Presenter Of 1 Presentation
P0443 - Characteristics of a population exposed to a disease-modifying drug for multiple sclerosis in the real-world setting (1996-2017) (ID 200)
Abstract
Background
The efficacy of a disease-modifying drug (DMD) is typically established via brief clinical trials in highly selected groups.
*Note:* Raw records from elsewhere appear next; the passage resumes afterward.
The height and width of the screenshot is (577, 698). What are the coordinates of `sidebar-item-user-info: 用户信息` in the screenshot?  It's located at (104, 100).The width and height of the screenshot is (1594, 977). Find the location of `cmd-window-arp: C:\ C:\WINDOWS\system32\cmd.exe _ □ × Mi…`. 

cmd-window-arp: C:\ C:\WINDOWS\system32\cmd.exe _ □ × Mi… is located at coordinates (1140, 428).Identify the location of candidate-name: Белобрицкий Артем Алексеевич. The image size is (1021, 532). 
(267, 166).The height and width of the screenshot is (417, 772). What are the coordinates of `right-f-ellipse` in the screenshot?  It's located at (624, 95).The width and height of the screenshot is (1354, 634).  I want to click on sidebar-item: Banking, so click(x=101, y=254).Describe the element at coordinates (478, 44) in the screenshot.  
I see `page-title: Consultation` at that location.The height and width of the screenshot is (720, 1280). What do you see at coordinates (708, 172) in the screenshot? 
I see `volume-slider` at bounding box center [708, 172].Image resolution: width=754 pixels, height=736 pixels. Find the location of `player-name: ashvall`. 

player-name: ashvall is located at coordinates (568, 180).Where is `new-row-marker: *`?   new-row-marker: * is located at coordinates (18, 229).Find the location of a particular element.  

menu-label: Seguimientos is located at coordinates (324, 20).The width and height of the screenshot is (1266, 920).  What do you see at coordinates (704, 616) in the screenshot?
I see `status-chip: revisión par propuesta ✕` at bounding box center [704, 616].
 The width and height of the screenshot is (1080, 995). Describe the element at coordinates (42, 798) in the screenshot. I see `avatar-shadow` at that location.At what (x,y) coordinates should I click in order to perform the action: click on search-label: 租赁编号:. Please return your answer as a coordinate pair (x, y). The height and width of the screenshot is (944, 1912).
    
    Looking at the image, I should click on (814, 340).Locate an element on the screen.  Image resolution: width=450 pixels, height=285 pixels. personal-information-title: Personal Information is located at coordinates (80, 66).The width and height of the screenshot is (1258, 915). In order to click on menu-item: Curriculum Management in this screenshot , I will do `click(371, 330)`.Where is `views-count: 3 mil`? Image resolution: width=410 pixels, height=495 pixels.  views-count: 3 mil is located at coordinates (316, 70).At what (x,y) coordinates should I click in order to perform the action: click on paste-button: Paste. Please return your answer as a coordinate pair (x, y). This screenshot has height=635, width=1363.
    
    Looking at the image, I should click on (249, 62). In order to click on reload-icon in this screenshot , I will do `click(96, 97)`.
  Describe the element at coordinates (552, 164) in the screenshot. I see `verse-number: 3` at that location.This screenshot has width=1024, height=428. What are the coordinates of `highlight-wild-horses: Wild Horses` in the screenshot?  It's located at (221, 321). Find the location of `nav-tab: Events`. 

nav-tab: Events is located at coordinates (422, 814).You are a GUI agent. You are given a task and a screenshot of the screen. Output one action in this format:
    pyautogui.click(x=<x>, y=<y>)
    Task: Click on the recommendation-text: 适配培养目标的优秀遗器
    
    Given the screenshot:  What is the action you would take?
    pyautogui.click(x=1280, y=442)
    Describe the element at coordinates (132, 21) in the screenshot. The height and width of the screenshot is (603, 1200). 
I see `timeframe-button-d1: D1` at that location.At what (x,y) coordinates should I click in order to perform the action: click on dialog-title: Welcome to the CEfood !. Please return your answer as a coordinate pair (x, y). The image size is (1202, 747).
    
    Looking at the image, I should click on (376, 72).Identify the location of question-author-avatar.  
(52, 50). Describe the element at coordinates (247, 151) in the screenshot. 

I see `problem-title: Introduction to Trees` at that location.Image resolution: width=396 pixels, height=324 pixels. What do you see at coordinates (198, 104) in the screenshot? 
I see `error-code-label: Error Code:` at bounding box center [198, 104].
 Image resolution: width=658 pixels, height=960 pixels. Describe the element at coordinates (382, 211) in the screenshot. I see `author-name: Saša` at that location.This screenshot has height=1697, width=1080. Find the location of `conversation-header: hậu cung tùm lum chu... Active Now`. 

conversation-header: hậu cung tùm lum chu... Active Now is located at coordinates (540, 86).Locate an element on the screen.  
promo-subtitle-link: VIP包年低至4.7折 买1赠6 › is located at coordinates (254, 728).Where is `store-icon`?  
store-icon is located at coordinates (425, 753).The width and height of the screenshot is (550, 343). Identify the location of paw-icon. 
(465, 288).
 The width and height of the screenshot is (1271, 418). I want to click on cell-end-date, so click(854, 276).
However, in clinical practice, DMDs are used for many years in a more diverse population of persons with multiple sclerosis (MS).
Objectives
The aim of the study was to describe the characteristics of a population with MS who are exposed to their first DMD in the real-world setting.
Methods
Using linked population-based health administrative data, we identified all individuals with MS aged ≥18 years who filled a prescription for a MS DMD in the province of British Columbia, Canada between 1996 and 2017. Individuals were followed from their first recorded demyelinating event to the earliest of death, emigration from the province, or study end (December 2017). We summarized cohort characteristics at their first filled DMD prescription (sex, age, socioeconomic status) and over the preceding year (comorbidity burden measured by the Charlson Comorbidity Index [CCI]).
Results
Overall, 4283 with MS filled a DMD prescription during the study period. Most were women (n=3132, 73%), with a mean (SD) age at the time of the first DMD prescription fill of 39.9 (9.9) years, and the socioeconomic status was distributed evenly across the income-based quintiles (neighborhood-level). Seventeen percent (n=741) had a CCI score ≥1. The most prevalent comorbidity was chronic pulmonary disease (n=235, 5%), followed by cerebrovascular disease (n=157, 4%) and diabetes (n=128, 3%). At the first DMD prescription fill, the proportion of women ranged from 63% (n=177/282) for dimethyl fumarate to 83% (n=15/18) for fingolimod. The mean (SD) age at first DMD prescription fill ranged from 37.2 (10.0) years for alemtuzumab to 43.0 (10.6) years for teriflunomide. Nearly 20% (n=724) were ≥50 years of age when they filled their first DMD prescription and 3% (n=108) were ≥60 years of age. From 1996-2012, the most common first DMD prescription filled was for either beta-interferon (n=2548/3190, 80%) or glatiramer acetate (n=612/3190, 19%). From 2013-2017, the most common first DMD prescription filled was for glatiramer acetate (n=379/1093, 35%), dimethyl fumarate (n=282/1093, 26%) or teriflunomide (n=182/1093, 17%).
Conclusions
Almost 1 in 5 persons with MS had at least some comorbidity at the time of initiation of their first DMD, while a minority were ≥60 years of age. As these individuals are often excluded from clinical trials, our data show an unmet need to understand the harms and benefits of DMD use in these understudied groups.